--- MATERIAL SUPPLIED ---
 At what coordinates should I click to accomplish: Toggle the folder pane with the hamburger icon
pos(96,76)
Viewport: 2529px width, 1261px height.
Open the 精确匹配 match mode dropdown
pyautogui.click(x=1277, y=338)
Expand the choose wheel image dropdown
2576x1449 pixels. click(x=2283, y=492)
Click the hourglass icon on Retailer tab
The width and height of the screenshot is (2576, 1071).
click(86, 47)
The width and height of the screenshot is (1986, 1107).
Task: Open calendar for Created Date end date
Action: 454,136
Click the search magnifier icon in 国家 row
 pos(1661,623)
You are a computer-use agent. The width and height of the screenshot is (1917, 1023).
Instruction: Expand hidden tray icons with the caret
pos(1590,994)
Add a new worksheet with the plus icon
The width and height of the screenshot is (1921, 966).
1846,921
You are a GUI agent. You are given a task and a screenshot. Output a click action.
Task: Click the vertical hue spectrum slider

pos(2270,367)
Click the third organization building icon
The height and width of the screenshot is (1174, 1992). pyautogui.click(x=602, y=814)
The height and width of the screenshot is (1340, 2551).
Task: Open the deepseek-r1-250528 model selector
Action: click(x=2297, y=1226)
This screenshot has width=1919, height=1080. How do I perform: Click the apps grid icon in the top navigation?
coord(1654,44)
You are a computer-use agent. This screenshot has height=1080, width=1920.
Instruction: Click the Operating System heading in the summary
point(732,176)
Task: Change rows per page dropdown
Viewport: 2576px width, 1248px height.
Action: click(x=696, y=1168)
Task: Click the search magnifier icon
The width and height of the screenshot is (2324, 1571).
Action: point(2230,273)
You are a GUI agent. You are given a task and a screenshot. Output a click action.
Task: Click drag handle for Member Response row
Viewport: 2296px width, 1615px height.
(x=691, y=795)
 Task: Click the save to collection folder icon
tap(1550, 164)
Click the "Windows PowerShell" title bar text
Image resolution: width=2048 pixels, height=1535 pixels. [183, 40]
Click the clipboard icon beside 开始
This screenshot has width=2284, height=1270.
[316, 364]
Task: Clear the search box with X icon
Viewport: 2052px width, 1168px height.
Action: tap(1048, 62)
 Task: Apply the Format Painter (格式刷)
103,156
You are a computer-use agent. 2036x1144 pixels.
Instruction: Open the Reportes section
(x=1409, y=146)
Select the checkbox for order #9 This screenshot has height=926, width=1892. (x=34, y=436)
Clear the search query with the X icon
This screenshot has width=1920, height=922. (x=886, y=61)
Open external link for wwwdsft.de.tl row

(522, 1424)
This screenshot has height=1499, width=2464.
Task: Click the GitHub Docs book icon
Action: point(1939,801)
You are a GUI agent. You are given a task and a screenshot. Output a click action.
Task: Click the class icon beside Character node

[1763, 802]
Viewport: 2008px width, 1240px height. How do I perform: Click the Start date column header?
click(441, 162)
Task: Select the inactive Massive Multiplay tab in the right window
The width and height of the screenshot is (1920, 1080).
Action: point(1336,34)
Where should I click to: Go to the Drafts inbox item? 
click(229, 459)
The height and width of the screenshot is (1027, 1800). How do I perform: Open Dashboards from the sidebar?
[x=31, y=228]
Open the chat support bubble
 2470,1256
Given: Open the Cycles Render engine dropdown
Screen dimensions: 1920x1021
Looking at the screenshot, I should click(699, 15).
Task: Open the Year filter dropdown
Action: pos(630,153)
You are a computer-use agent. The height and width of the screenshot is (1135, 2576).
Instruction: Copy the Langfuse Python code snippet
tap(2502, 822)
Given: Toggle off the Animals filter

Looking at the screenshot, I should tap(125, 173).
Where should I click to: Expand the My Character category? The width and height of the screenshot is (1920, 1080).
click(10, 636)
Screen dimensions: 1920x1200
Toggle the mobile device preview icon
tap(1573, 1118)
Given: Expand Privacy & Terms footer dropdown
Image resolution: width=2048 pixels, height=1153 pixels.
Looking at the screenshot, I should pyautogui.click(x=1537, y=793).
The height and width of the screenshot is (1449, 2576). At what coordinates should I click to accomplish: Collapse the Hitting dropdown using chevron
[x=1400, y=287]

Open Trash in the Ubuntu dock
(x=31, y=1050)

--- WORK INSTRUCTIONS ---
Every entry, from first to last, should be written out exactly.

--- SOLVED PROBLEM ---
 At what coordinates should I click to accomplish: Toggle the folder pane with the hamburger icon
pos(96,76)
Viewport: 2529px width, 1261px height.
Open the 精确匹配 match mode dropdown
pyautogui.click(x=1277, y=338)
Expand the choose wheel image dropdown
2576x1449 pixels. click(x=2283, y=492)
Click the hourglass icon on Retailer tab
The width and height of the screenshot is (2576, 1071).
click(86, 47)
The width and height of the screenshot is (1986, 1107).
Task: Open calendar for Created Date end date
Action: 454,136
Click the search magnifier icon in 国家 row
 pos(1661,623)
You are a computer-use agent. The width and height of the screenshot is (1917, 1023).
Instruction: Expand hidden tray icons with the caret
pos(1590,994)
Add a new worksheet with the plus icon
The width and height of the screenshot is (1921, 966).
1846,921
You are a GUI agent. You are given a task and a screenshot. Output a click action.
Task: Click the vertical hue spectrum slider

pos(2270,367)
Click the third organization building icon
The height and width of the screenshot is (1174, 1992). pyautogui.click(x=602, y=814)
The height and width of the screenshot is (1340, 2551).
Task: Open the deepseek-r1-250528 model selector
Action: click(x=2297, y=1226)
This screenshot has width=1919, height=1080. How do I perform: Click the apps grid icon in the top navigation?
coord(1654,44)
You are a computer-use agent. This screenshot has height=1080, width=1920.
Instruction: Click the Operating System heading in the summary
point(732,176)
Task: Change rows per page dropdown
Viewport: 2576px width, 1248px height.
Action: click(x=696, y=1168)
Task: Click the search magnifier icon
The width and height of the screenshot is (2324, 1571).
Action: point(2230,273)
You are a GUI agent. You are given a task and a screenshot. Output a click action.
Task: Click drag handle for Member Response row
Viewport: 2296px width, 1615px height.
(x=691, y=795)
 Task: Click the save to collection folder icon
tap(1550, 164)
Click the "Windows PowerShell" title bar text
Image resolution: width=2048 pixels, height=1535 pixels. [183, 40]
Click the clipboard icon beside 开始
This screenshot has width=2284, height=1270.
[316, 364]
Task: Clear the search box with X icon
Viewport: 2052px width, 1168px height.
Action: tap(1048, 62)
 Task: Apply the Format Painter (格式刷)
103,156
You are a computer-use agent. 2036x1144 pixels.
Instruction: Open the Reportes section
(x=1409, y=146)
Select the checkbox for order #9 This screenshot has height=926, width=1892. (x=34, y=436)
Clear the search query with the X icon
This screenshot has width=1920, height=922. (x=886, y=61)
Open external link for wwwdsft.de.tl row

(522, 1424)
This screenshot has height=1499, width=2464.
Task: Click the GitHub Docs book icon
Action: point(1939,801)
You are a GUI agent. You are given a task and a screenshot. Output a click action.
Task: Click the class icon beside Character node

[1763, 802]
Viewport: 2008px width, 1240px height. How do I perform: Click the Start date column header?
click(441, 162)
Task: Select the inactive Massive Multiplay tab in the right window
The width and height of the screenshot is (1920, 1080).
Action: point(1336,34)
Where should I click to: Go to the Drafts inbox item? 
click(229, 459)
The height and width of the screenshot is (1027, 1800). How do I perform: Open Dashboards from the sidebar?
[x=31, y=228]
Open the chat support bubble
 2470,1256
Given: Open the Cycles Render engine dropdown
Screen dimensions: 1920x1021
Looking at the screenshot, I should click(699, 15).
Task: Open the Year filter dropdown
Action: pos(630,153)
You are a computer-use agent. The height and width of the screenshot is (1135, 2576).
Instruction: Copy the Langfuse Python code snippet
tap(2502, 822)
Given: Toggle off the Animals filter

Looking at the screenshot, I should tap(125, 173).
Where should I click to: Expand the My Character category? The width and height of the screenshot is (1920, 1080).
click(10, 636)
Screen dimensions: 1920x1200
Toggle the mobile device preview icon
tap(1573, 1118)
Given: Expand Privacy & Terms footer dropdown
Image resolution: width=2048 pixels, height=1153 pixels.
Looking at the screenshot, I should pyautogui.click(x=1537, y=793).
The height and width of the screenshot is (1449, 2576). At what coordinates should I click to accomplish: Collapse the Hitting dropdown using chevron
[x=1400, y=287]

Open Trash in the Ubuntu dock
(x=31, y=1050)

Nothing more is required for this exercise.